> _課題_:
[1] 抜粋によれば、書き手は久しぶりに人から何をされましたか。
[2] 次の記述(a)〜(c)が抜粋の内容と一致するか、それぞれ「はい」または「いいえ」で答え、判断の根拠となる抜粋中の語句を正確に引用してください。
(a) 書き手は人から強い口調で言われた。
(b) 書き手は自分の意見を表明して波風を立てるのを怖いと感じている。
(c) 書き手は、自分が何者かを考えずに日々を過ごすことを健全だと考えている。
━━━ 抜粋
ちどり足
6/25
木曜日。疲れが溜まった。
久しぶりに人から怒られた。そんなに強く言われたわけではないけど、時間が経つにつれて身体に毒が回っていくように力が抜けて動けなくなっていった。
心が弱すぎる。自分の意見を表明して波風立てるのが怖いくせして、私は我が強い。他の人からしたらどうでもいいと思えることにいちいちこだわり、自分の意思を踏みにじる人を恨み、へらへら笑って相手に悟られないように気をつけながらしっかりと根に持つ。私はそうやって生きてきた。
トイレにうずくまりながら中指を立てたり、帰り道でこっそり「バーカ」と呟くことしかできない。私はそういう人間なのだ。私にはそういうやり方しかないのだ。
自粛期間が始まってから繰り返し書いていることではあるが、やはり家にいる時間が長くなると今まで考えずに済んでいたことを考えてしまうな。
忙しさのあまり脇に放っておいた、「私は何者だ?」「私には何ができる?」という問いたち。そんなこと考えない方が健全だという人もいるだろう。「人間暇だとろくなことを考えない」という言葉もある。
その方程式が人類共通だと思わないでいただきたい。ぜひに。
自分が何者なのかを考えずただいたずらに日々を過ごすなんて!それこそ不健全だ。
何があっても心の奥底は揺らがず、自分が本当に求めているものだけを見つめていたい。ただそうすることで、現実において向き合わなければならない大抵のことは魅力や輝きを失ってしまうので注意が必要だ。
━━━━━━
━━━ データ部分
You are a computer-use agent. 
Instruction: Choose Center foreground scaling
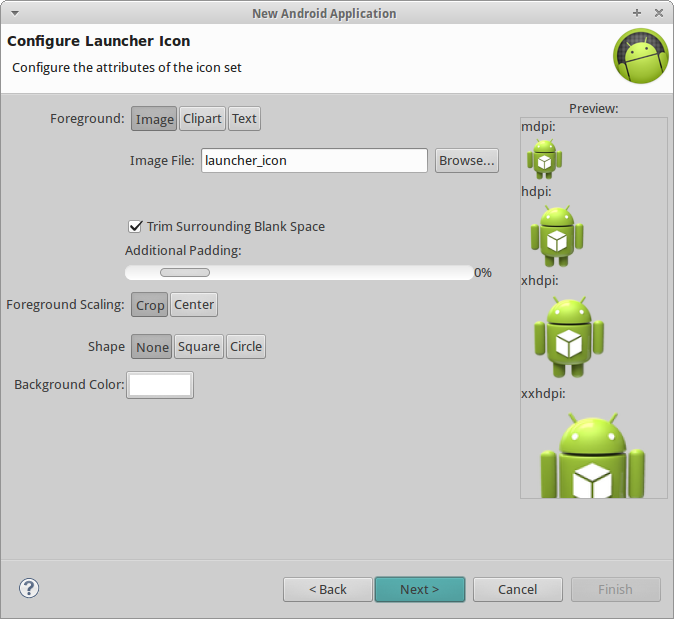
━━━━━━
> _各課題の解答_:
[1] 人から怒られました。

[2]
(a) いいえ:「そんなに強く言われたわけではないけど」
(b) はい:「自分の意見を表明して波風立てるのが怖いくせして」
(c) いいえ:「それこそ不健全だ」